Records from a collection
◆ ◆ ◆

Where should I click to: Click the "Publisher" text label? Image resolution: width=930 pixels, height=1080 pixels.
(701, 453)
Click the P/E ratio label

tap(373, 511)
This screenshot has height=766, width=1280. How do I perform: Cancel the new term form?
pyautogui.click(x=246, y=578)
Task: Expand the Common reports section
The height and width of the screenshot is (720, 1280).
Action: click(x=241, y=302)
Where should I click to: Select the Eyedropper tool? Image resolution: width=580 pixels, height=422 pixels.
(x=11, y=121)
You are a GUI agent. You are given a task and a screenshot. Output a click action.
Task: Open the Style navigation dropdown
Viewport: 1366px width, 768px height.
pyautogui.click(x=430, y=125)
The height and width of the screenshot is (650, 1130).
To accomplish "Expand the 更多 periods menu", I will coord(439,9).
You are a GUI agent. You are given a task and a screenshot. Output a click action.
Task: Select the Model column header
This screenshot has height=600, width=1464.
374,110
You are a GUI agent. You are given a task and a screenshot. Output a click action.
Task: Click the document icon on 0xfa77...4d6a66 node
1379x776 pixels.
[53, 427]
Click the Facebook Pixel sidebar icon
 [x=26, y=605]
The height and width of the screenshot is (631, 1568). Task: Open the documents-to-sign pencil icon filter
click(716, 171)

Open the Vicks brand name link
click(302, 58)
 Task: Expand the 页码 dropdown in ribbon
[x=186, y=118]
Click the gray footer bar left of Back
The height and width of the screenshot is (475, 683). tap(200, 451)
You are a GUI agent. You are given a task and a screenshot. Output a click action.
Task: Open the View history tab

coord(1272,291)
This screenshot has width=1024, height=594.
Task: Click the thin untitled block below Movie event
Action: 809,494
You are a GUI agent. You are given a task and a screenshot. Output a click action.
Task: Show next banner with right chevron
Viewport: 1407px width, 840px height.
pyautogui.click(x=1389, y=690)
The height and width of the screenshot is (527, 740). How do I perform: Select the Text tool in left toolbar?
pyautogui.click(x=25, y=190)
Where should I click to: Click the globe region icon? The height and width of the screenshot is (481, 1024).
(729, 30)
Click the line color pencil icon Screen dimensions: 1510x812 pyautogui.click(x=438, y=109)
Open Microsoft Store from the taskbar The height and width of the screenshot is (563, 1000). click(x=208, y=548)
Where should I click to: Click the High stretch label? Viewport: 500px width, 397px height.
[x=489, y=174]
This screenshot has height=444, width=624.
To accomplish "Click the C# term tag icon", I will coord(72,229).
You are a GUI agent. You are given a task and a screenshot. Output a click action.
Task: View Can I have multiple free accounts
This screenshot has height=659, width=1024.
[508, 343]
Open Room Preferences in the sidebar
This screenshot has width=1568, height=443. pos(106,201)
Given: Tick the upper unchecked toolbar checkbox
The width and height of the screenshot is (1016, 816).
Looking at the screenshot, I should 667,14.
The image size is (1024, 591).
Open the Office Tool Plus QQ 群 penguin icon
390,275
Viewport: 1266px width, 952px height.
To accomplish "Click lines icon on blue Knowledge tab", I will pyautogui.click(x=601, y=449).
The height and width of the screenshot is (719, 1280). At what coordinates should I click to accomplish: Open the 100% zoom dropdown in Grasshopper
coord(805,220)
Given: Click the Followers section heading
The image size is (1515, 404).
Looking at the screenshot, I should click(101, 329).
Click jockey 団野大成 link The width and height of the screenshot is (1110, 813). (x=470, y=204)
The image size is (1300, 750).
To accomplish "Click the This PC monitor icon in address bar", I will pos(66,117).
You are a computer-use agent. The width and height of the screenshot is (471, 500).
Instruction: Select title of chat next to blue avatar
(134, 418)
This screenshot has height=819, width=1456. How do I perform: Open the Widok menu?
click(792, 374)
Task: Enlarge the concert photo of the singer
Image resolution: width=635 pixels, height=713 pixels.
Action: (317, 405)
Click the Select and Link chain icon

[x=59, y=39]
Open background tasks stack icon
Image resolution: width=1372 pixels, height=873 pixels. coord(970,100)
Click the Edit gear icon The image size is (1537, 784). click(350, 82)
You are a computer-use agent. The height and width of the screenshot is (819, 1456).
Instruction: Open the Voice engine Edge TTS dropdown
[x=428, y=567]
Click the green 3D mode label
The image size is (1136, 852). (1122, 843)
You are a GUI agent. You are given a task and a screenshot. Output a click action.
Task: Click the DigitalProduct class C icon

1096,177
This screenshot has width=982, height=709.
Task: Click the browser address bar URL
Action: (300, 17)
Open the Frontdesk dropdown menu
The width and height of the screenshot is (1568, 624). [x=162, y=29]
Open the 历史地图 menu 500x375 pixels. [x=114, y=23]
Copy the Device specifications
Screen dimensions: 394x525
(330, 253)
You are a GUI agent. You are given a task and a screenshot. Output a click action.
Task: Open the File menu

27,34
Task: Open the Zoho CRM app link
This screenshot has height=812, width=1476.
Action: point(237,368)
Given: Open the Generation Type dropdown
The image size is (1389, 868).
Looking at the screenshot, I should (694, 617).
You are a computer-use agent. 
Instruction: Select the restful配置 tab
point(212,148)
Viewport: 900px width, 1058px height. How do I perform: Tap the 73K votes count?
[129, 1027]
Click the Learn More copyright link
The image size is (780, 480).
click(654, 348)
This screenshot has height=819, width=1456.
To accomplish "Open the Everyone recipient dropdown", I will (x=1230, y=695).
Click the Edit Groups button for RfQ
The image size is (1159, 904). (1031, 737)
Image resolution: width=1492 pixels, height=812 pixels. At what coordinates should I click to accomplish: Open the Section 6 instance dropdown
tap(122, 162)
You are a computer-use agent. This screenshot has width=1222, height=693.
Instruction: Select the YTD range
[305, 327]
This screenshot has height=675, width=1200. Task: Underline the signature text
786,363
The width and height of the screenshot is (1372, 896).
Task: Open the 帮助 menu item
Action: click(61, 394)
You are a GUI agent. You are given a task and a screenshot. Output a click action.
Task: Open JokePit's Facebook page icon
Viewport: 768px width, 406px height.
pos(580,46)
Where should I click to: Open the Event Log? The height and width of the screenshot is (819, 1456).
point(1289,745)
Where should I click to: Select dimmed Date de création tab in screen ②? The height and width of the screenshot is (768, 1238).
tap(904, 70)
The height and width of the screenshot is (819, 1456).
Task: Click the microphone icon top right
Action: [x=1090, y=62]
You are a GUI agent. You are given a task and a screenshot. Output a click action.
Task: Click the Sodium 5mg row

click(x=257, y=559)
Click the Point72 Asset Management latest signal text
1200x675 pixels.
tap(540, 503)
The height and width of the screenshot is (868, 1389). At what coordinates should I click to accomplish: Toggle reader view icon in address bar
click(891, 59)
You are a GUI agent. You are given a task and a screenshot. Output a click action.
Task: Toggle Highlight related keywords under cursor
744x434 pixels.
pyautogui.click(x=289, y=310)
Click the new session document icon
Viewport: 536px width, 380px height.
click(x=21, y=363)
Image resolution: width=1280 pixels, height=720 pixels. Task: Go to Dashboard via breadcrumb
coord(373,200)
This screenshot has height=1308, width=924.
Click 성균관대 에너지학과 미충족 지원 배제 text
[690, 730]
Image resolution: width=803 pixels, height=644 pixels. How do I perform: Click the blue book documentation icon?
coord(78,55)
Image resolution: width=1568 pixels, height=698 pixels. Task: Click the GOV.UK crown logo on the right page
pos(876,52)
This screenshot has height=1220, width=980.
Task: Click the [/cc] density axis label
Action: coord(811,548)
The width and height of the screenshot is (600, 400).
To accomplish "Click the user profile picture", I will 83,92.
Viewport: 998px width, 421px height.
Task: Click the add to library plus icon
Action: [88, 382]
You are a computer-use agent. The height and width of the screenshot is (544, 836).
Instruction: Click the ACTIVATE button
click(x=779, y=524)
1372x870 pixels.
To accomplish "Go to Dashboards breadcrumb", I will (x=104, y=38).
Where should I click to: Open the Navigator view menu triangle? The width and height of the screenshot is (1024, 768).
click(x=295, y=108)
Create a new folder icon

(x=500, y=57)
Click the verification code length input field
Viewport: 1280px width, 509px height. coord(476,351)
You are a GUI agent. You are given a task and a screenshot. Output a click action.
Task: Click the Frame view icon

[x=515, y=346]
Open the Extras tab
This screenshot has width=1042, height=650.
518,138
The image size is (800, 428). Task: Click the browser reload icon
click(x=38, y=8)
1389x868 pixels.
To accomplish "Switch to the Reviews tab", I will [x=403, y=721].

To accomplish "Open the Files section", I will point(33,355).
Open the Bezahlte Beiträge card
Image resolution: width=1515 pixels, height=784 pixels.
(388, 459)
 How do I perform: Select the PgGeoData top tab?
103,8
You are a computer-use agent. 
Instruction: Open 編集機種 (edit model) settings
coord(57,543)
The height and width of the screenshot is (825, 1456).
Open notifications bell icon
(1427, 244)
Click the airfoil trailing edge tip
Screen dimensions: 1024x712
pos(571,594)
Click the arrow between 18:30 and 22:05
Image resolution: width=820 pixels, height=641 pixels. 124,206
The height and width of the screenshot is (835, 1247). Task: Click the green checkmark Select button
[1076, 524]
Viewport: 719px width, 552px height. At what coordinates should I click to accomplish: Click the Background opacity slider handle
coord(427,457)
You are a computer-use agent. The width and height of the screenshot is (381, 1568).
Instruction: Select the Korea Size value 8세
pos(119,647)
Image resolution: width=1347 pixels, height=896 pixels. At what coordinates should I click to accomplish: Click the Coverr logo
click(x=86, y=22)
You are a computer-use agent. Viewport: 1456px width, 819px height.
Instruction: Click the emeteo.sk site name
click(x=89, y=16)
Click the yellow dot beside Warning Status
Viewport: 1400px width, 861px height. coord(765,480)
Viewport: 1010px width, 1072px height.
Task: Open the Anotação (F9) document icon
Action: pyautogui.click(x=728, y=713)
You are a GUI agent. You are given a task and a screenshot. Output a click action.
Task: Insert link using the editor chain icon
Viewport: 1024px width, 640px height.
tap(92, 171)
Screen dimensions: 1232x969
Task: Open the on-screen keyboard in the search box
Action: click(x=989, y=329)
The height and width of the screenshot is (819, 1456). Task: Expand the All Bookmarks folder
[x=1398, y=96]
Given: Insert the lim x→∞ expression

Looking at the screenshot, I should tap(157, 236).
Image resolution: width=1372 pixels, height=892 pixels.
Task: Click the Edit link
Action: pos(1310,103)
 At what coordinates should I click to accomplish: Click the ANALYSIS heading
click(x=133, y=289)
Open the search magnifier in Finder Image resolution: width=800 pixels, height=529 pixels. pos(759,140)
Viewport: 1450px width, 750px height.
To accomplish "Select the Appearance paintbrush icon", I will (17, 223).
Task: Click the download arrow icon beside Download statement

◆ ◆ ◆

### REQUEST
Count the lines above that contain the string "breadcrumb", and give only the number.

### SOLUTION TO THIS PROBLEM
2